Gamay was actually grown throughout all of Burgundy until 1395 when the Duke of Burgundy banished it south, making room for Pinot Noir to inhabit all of the “superior” hillsides of Burgundy proper. This was good news for Gamay as it produces a much better wine in the granitic soils of Beaujolais, compared with the limestone escarpments of the Côte d’Or.

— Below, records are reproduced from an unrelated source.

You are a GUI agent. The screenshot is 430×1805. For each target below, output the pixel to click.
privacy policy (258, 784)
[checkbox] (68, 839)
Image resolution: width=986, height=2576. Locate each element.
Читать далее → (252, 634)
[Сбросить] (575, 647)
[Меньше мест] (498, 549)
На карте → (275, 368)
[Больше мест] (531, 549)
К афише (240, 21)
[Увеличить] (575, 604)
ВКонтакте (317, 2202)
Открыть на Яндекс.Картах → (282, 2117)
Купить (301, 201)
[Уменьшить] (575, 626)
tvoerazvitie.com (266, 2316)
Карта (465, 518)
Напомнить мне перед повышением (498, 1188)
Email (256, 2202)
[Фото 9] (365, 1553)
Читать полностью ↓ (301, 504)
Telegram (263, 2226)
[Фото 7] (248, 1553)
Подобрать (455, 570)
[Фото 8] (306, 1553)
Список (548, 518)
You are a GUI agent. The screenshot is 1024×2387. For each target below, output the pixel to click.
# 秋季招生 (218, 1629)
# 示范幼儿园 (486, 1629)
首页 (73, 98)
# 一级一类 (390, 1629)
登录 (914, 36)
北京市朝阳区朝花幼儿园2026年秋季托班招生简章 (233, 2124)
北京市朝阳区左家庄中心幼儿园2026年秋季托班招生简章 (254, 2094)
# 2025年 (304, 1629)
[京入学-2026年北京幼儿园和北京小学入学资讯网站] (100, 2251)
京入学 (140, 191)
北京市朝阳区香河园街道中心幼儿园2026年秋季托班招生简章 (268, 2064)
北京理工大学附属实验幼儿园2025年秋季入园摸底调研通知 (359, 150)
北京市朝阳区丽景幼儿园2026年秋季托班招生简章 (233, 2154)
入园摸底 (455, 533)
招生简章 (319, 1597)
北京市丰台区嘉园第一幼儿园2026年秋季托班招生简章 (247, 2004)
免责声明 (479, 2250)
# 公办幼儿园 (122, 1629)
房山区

Four styles of Beaujolais wines exist. The simplest, and one that has regrettably given the region a subpar reputation, is Beaujolais Nouveau. This is the Beaujolais wine that is made using carbonic maceration (a quick fermentation that results in sweet aromas) and is released on the third Thursday of November in the same year as harvest. It's meant to drink young and is flirty, fruity and fun. The rest of Beaujolais is where the serious wines are found. Aside from the wines simply labelled, Beaujolais, there are the Beaujolais-Villages wines, which must come from the hilly northern part of the region, and offer reasonable values with some gems among them. The superior sections are the cru vineyards coming from ten distinct communes: St-Amour, Juliénas, Chénas, Moulin-à-Vent, Fleurie, Chiroubles, Morgon, Regnié, Brouilly, and Côte de Brouilly. Any cru Beajolais will have its commune name prominent on the label.